Si la ponctualité des transports en commun wallons est parfois mise à mal par des raisons extérieures comme les embouteillages, elle peut être améliorée sur d’autres points. La députée Jenny Baltus-Möres pointe la procédure pour monter à bord.

« Une des attentes les plus importantes des usagers des transports en commun wallons est le respect de la ponctualité », pointe la députée wallonne Jenny Baltus-Möres (MR). Si la ponctualité est parfois mise à mal par des raisons extérieures comme les perturbations en raison de la météo ou des accidents/travaux sur l’itinéraire du bus, elle peut être améliorée sur d’autres points. Et la députée de pointer la procédure pour monter à bord.

Actuellement, les usages sont invités à rentrer par l’avant et de valider le titre de transport dans l’une des deux bornes installées, l’une à côté du chauffeur et sur l’autre sur la partie gauche de l’entrée. Aux heures de pointe, des chauffeurs font des exceptions en raison de l’affluence qui risque de retarder le départ de l’arrêt. « Une solution serait dès lors de permettre l’ouverture des portes du milieu et de l’arrière en toutes circonstances et de déplacer la borne de gauche, moins utilisée, vers le milieu du bus. Elle serait également plus accessible aux personnes à mobilité réduite ou aux parents avec leurs poussettes », propose Jenny Baltus-Möres.

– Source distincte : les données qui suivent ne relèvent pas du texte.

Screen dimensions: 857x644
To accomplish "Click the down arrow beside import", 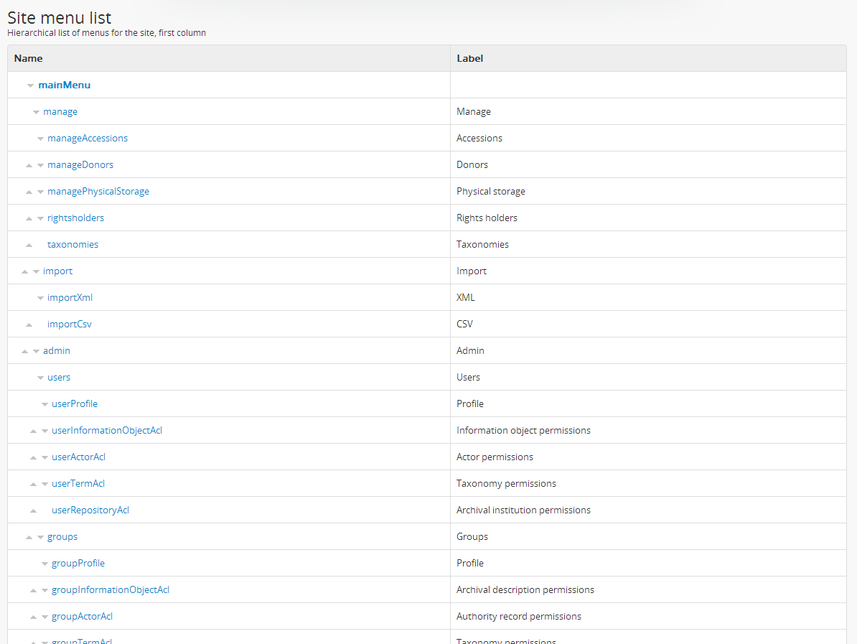I will tap(37, 271).

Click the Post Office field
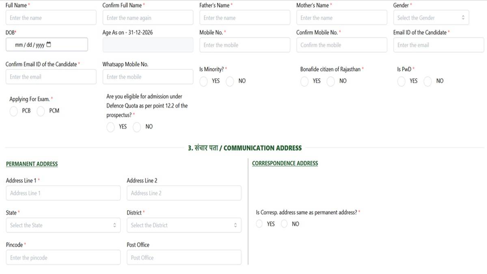pos(184,257)
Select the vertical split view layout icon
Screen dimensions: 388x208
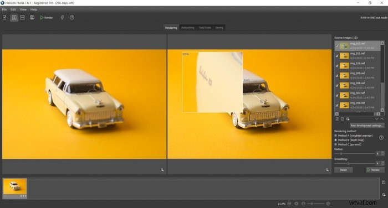14,18
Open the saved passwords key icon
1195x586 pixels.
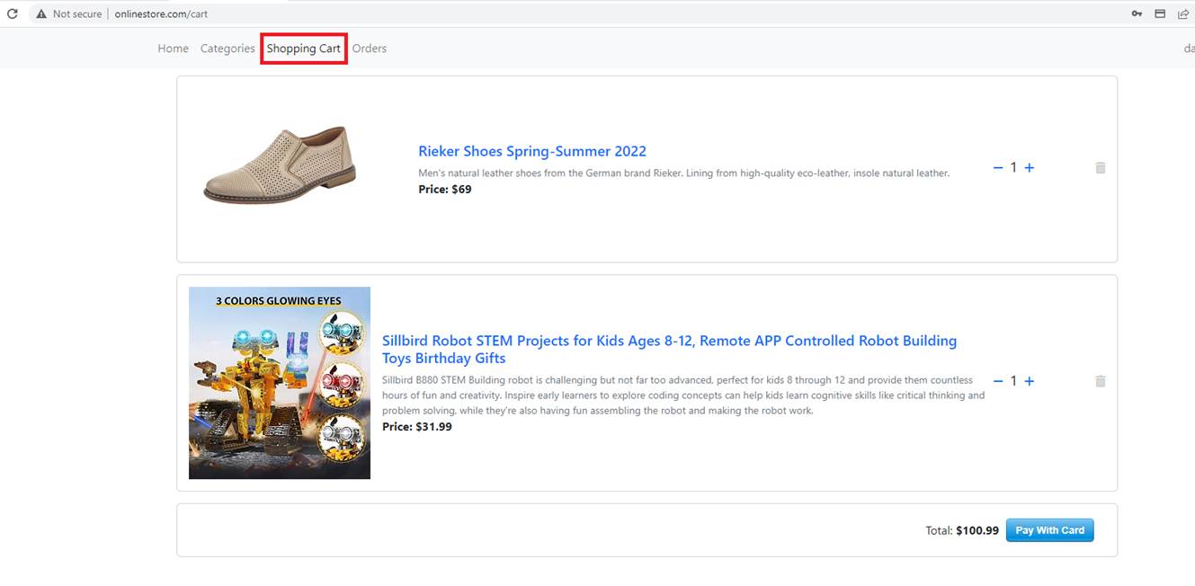point(1137,13)
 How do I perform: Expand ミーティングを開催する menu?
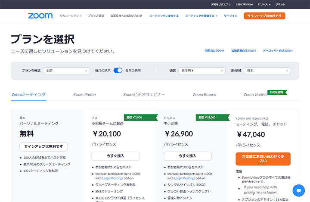[x=201, y=16]
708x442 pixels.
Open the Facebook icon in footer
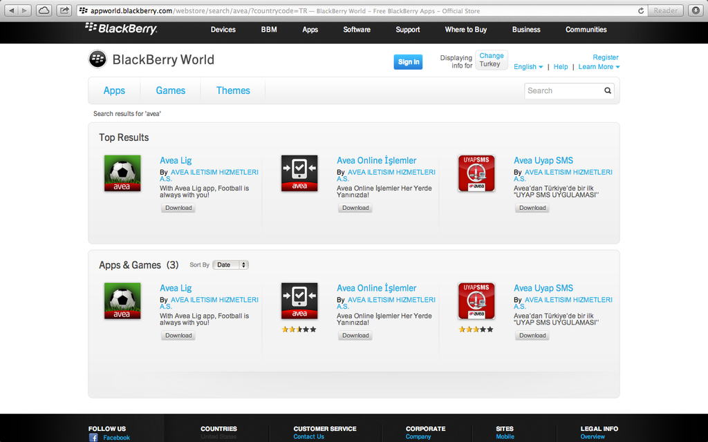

Les revenus de la publicité

Selon la députée libérale, le principe de l’obligation d’entrer par l’avant ne correspond plus à l’objectif initial de permettre au chauffeur de vérifier les tickets et abonnements qui étaient en papier à l’époque.

Ce n’est pas le point à améliorer juge la députée wallonne. Elle plaide pour une numérisation accrue du service, à commencer par le déploiement d’un système de double écran dans chaque bus à des fins informatives et publicitaires.

Une expérience-pilote a été menée cet été à Namur. « Les revenus liés à ces écrans publicitaires pourront être investis pour une meilleure mobilité » souligne-t-elle. Dans la foulée, elle prône d’encourager l’Opérateur du transport wallon (l’ex groupe TEC) et les communes à collaborer ensemble pour l’installation de bornes wi-fi à certains arrêts stratégiques. D’une manière générale, il faut développer un mobilier urbain attrayant pour améliorer le confort des usagers des transports en communs. L’intermodalité passe par le développement de parkings à vélos sécurisé aux abords des arrêts de bus importants.

Enfin, il faut pérenniser le système de service garanti en cas de grève, tel que voté au parlement wallon en octobre 2017. « Cette disposition n’est pas encore applicable faute d’accord entre l’opérateur de transport et les syndicats », déplore Jenny Baltus-Möres. Pour elle, la solution pourrait être de favoriser la sous-traitance auprès de firmes privées.